═══ Data to examine

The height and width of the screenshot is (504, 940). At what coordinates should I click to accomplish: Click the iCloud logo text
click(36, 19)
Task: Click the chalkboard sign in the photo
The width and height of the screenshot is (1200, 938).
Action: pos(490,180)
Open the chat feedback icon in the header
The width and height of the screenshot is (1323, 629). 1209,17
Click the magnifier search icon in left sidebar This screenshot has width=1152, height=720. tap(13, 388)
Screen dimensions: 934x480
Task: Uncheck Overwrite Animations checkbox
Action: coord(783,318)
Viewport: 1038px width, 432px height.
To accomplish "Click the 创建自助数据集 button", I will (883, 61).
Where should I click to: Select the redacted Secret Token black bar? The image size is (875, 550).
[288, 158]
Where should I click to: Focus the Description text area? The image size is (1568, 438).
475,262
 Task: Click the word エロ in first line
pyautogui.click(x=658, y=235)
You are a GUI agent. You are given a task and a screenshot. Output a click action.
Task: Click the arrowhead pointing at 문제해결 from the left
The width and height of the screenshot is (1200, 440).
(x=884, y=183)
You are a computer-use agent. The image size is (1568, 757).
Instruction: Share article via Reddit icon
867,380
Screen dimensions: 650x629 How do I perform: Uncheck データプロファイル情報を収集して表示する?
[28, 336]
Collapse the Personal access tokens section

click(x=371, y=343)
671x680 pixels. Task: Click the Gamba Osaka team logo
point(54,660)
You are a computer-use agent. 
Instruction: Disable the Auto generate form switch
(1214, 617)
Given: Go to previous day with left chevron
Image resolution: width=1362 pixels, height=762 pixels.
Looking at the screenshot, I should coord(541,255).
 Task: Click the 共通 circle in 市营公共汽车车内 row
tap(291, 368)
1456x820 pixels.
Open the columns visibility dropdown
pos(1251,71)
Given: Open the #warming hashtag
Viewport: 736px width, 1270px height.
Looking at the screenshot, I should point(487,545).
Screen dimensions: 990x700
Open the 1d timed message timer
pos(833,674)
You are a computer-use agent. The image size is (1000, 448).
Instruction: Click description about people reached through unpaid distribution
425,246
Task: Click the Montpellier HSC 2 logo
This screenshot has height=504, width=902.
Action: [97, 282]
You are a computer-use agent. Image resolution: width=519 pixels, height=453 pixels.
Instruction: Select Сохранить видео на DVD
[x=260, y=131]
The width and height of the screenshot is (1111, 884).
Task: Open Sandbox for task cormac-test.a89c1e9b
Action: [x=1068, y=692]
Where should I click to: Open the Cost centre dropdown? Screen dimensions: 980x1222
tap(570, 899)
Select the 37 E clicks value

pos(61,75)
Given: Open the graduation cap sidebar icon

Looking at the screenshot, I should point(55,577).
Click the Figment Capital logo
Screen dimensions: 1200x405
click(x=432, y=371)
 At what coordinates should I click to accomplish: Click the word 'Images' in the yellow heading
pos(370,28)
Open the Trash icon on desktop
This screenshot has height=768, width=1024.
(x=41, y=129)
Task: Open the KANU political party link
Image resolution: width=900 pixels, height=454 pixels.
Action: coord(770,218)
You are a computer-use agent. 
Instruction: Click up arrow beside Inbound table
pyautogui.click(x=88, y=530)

══════

The only acceptable answer is a number: how many lines in the data above hold the word "agent".

**Result:** 6